I know dat part. A cured silicone fillet forms the bottom half of the nose in the form, with the top quarter-round done with a special edger trowel. Mostly am seeking other techniques for getting the exposed-ag finish. Nice and uniform, risers, nosings, and tread tops.


----------



## Kent Whitten (Mar 24, 2006)

I guess I am not following your question Gene. These are done all the time. 

It's a mono pour, it is all formed up, where your toe recess is, there is a piece of form installed to create the form. 

Then when it is being poured, molasses or sugar water or a concrete retarder is used in conjunction with a mix of pea stone. The molasses is sprayed onto the surface to retard the curing of the cement, then when the whole thing is kicking you take apart the forms, get the water hose and spray off the mud on the surface leaving exposed aggregate. 

Of course you have to be a tad bit talented and know what to watch for or it all goes to ****. 

We used to do these all the time in Seattle. Some had lamp black (or other colors) poured into the mix to create a much more attractive end product. If you can get all white pea stones and lamp black....that is really nice looking.


----------



## UpNorth (May 17, 2007)

And I've done that myself. Yours truly. Truly.

My solution for knowing when the time is right to use the sprayer to wash off the cream and make it all pretty, is to form some 12 x 12 boxes with 2x6 or 2x4 and pour those test tiles at the same time. Make at least three of them. When you think you have enough cure to do the hosing, try it on a test tile. If you are too early, wait a while and try it on test tile number two. When you are happy, then do it for real on the work.

For flatwork, when only the top side gets the treatment, I use a mix of molasses and water in a garden sprayer. Sugar is an excellent retarding agent. All the 'crete pros know about it, and I have heard of guys throwing a couple five pound bags of Domino in the top hopper of a redimix truck to screw up a rival's pour.

But there are techniques involving form surface coatings and pressure washers I am not familiar with, and I was hoping to hear from those that know about it.

And no, it is not commonly done here. Not at all. Maybe all the time where you are, but things are different in my backwoods venue, where rusticity rules. One concrete guy has the silicone mats for doing texturized flatwork. One guy. And no one could be counted on for doing anything in exposed ag.

For your viewing enjoyment, I am attaching my tool of choice for doing the top edging of the noses, and my hallucination for how to form the riser and nose. It is an adaptation of what I've done to form concrete countertops, only for c'tops, the fillet is doing the top arris, and the tool is doing the bottom one.


----------



## tgeb (Feb 9, 2006)

I've done some exposed agg flatwork, and one or two that included steps, but not with the bull nose detail.

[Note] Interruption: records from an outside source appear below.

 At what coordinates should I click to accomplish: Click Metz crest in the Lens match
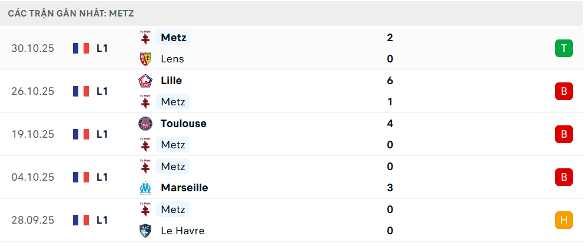point(145,38)

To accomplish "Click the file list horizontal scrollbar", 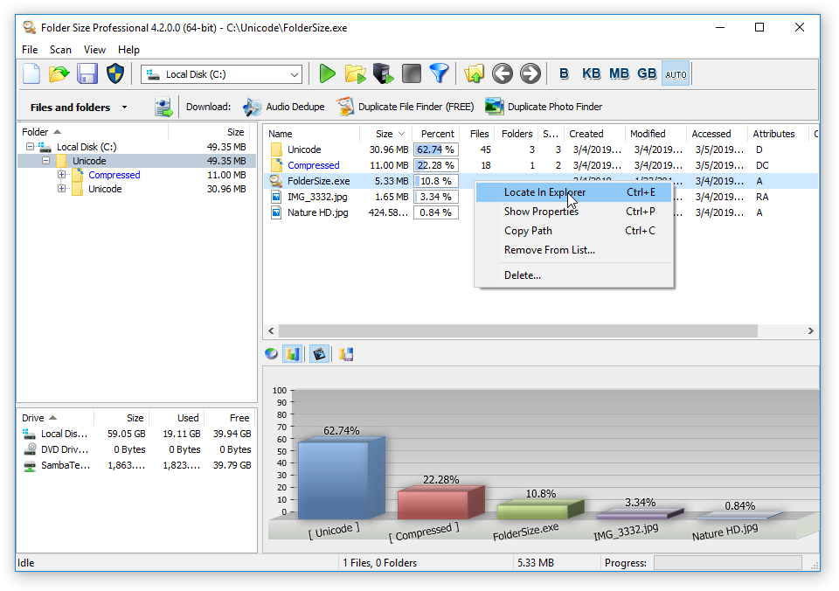I will tap(516, 331).
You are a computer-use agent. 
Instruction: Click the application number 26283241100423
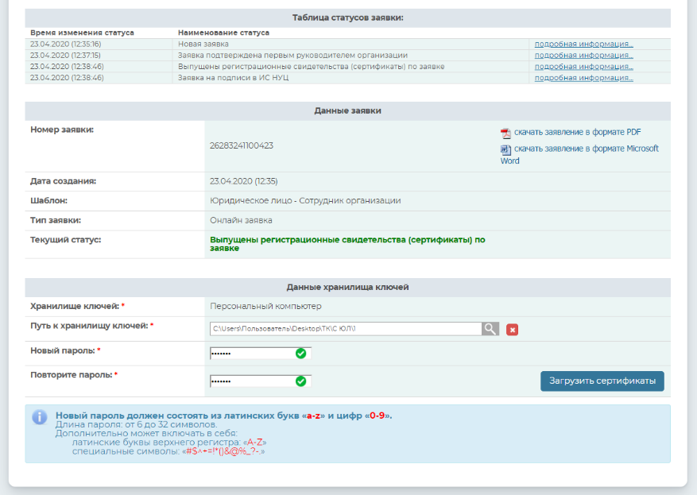point(242,146)
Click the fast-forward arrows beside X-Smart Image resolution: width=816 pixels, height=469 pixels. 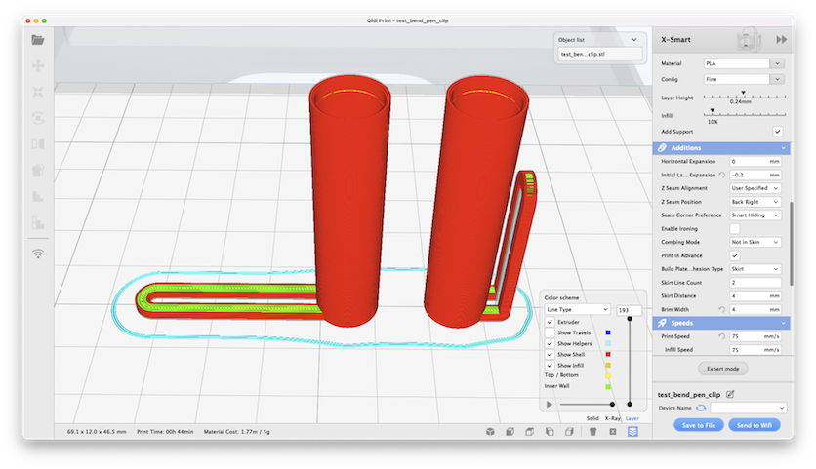click(781, 40)
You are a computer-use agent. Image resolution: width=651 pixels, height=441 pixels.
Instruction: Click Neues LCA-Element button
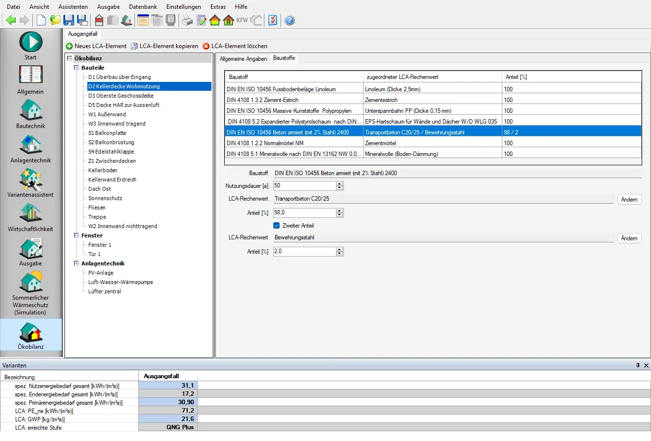(96, 46)
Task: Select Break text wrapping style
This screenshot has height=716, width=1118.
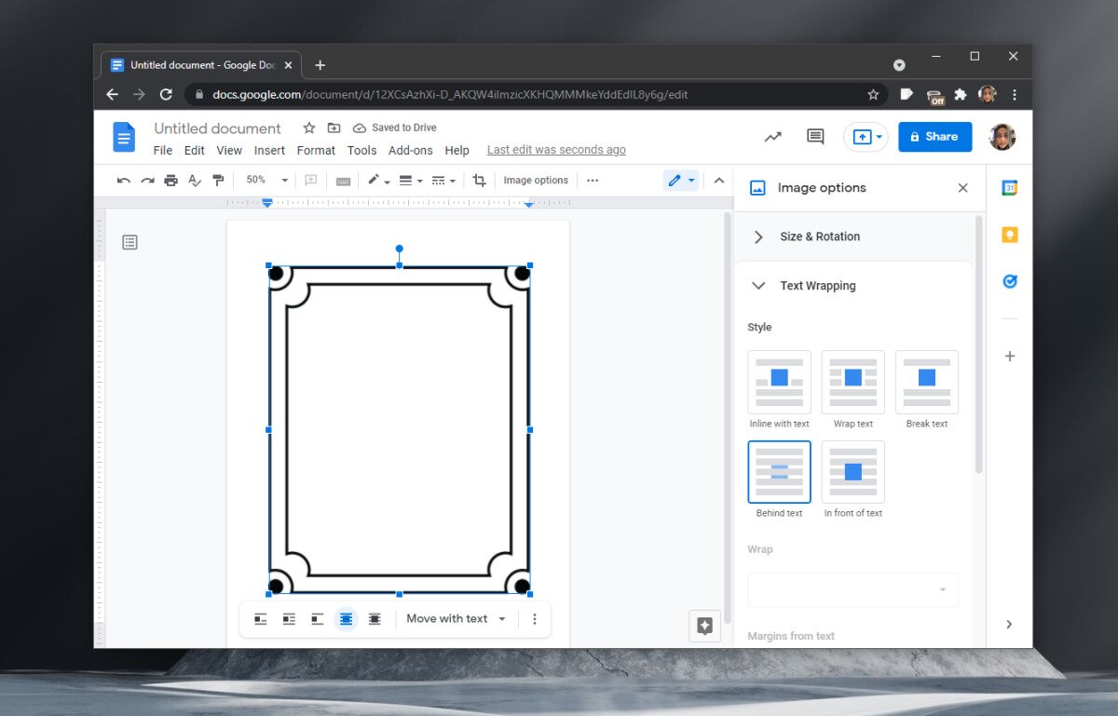Action: (x=926, y=382)
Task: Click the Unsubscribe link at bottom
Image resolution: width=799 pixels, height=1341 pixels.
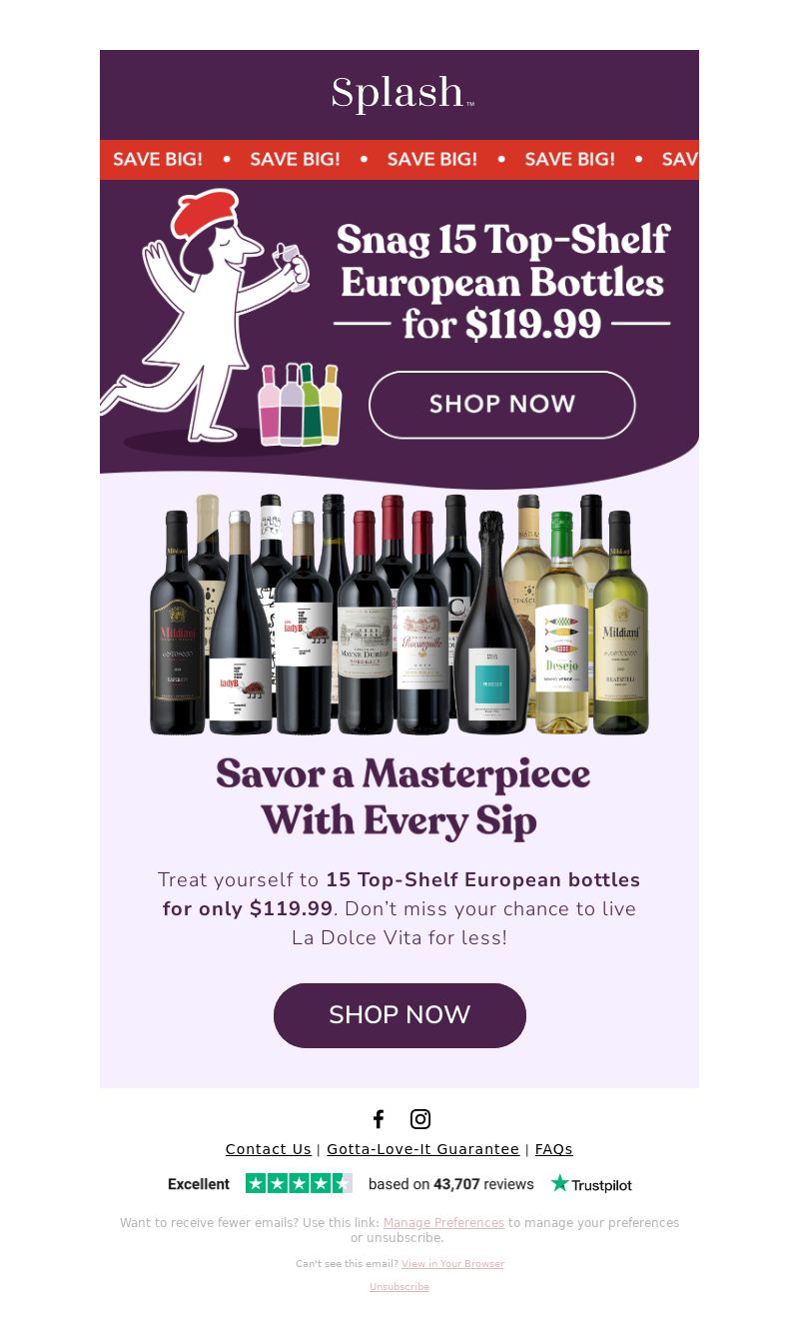Action: coord(400,1287)
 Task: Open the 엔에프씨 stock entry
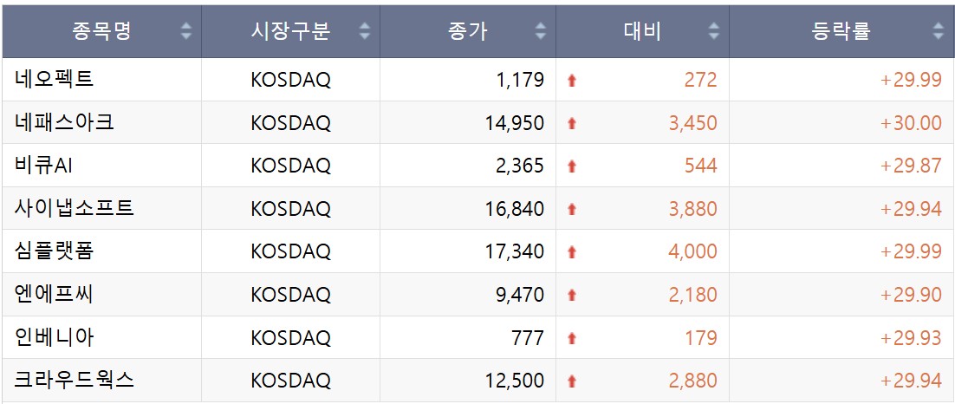(x=55, y=294)
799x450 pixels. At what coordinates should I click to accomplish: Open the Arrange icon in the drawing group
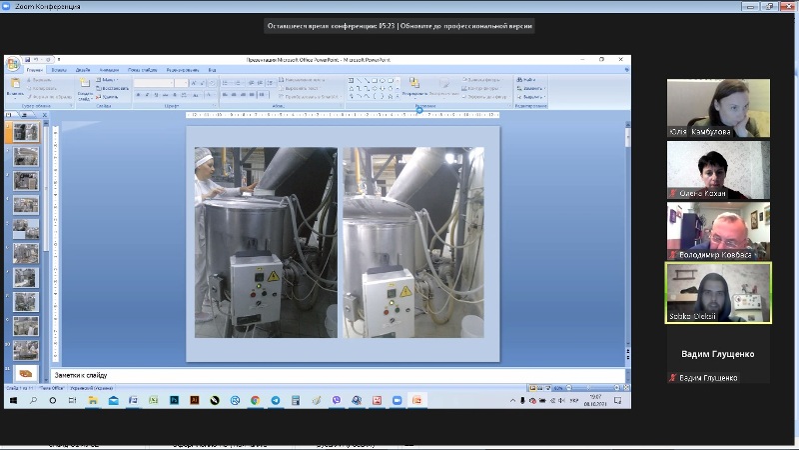[414, 84]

We bullfloat the area spray on the commercially available retarder, come back the next day with a pressure washer and wash away cement.

I would think that if you had that bullnose formed completely and sprayed the forms with retarder, it would come out pretty much like your example photo. I would imagine that is how the precast co. does it.

The biggest problem with exposed agg is that you can't do any leveling or filling low spots with cream. You've got to have a good strait edge guy that knows what he's doing.


----------



## parkers5150 (Dec 5, 2008)

you will definitely be working up hill trying to finish those steps with an edger. In fact i highly doubt you can do it without busting a section or two. Like Kent said there are companies that make foam profiles that you apply to your wooden forms. More importantly they have trowels with the exact same profile so that you are able to finish without making the bull nose fail. After you have pulled your forms,clean up profile with trowel, add retarder and cover with 2 mil plastic so that the retarder doesn't run down the face. Next day use a gareden hose with a spray nozzle (low pressure) and a soft bristle broom and brush


----------



## CJKarl (Nov 21, 2006)

I'd love to help some one that knows what they're doing pour some steps like that. I don't know ANY local concrete guys that could do that around here. The Stampcrete guy wouldn't even try I'm sure.


----------